■ PROBLEM TO WORK ON
In the blog comments below, for how long have archeologists been looking for Clovis tools in Eastern Siberia?
--- begin SUPPLIED TEXT ---
Anonymous MaxEd said...

I have to smile when I see the coastal-hopscotching theory of the peopling of North ans South America touted as "new"; it was current, though bolstered with less sound evidence, when I was in graduate school, 35+ years ago.

March 27, 2011 2:41 pm  
Blogger Louise said...

I'm not sure I get your point. None of the articles on this topic claims the "coastal hopscotching theory" is new. No do I. What's "new" is the evidence of pre-Clovis occupation and that Clovis tools were a wholey made in the Americas invention.

March 27, 2011 3:12 pm  
Anonymous MaxEd said...

I referred mainly to the media as touting all this as new, but I have to take exception to ypour last sentence, based again on evidence that was around, if scantily, nearly 40 years ago.

March 27, 2011 7:45 pm  
Blogger Louise said...

If you're referring to the last sentence in my comment in reply to yours, then again, nothing in the articles or my comments suggest this is new.

What is new is the claim that this discovery in Texas has finally settled a very old debate, which, as you said yourself, and which is implied in the articles, has until now rested on very scanty and debatable (and debated) evidence.

Archeologists have been looking for Clovis tools in Eastern Siberia throughout the past 30 years but have yet to find anything, that I know of anyway. Perhaps they will now concede.

Unless you are claiming that the findings now being published about the site in Texas have been well known for 30 or more years, then I still think you've missed the point.

The point is, if you read the articles, that the evidence from the Texas site, using new dating techniques that weren't available 30+ years ago, have pretty much nailed the date of the find to be at least 2500 older than previously believed, which is plenty of time to allow a stone-aged societies to spread throughout the entire Western Hemisphere.

Older studies and other sites have not been as conclusive because the new dating techniques were not available then, and this allowed the doubters to discount the findings as published.

Unless I'm completely misunderstanding these articles, and please tell me how and where, this seems to be the gist of what they are saying: science has advanced and an old hotly debated issue is now settled, except for the diehards who will cling to their favourite theory, no matter what and among those diehards are folks who believe man was independently "created" on the American continents and use oral history as "proof".

It suggests that this find is the nail in the coffin to the "interior ice free corridor" theory and actually bolsters the coastline hopscotching theory, seeing as how that's the only other theory that makes sense.
--- end SUPPLIED TEXT ---
--- begin ENTRIES ---
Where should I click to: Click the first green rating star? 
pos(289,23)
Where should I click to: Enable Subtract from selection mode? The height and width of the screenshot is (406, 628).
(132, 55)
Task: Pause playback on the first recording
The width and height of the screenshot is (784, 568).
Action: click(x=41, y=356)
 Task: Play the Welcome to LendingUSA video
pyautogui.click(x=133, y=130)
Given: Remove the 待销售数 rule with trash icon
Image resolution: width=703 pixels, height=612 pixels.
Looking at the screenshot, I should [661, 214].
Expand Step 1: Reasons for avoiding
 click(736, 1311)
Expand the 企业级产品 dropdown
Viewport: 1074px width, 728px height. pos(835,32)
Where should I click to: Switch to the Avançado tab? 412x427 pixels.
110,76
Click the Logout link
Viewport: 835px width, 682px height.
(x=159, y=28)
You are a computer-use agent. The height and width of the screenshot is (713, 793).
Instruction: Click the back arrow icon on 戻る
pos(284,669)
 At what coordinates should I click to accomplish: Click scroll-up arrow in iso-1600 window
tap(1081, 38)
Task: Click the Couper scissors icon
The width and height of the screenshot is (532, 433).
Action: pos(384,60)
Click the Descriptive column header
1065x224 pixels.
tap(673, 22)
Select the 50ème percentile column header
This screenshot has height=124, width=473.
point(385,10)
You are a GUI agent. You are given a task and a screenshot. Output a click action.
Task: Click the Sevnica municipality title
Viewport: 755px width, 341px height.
--- end ENTRIES ---
■ OUTPUT OF THE EXERCISE
Throughout the past 30 years.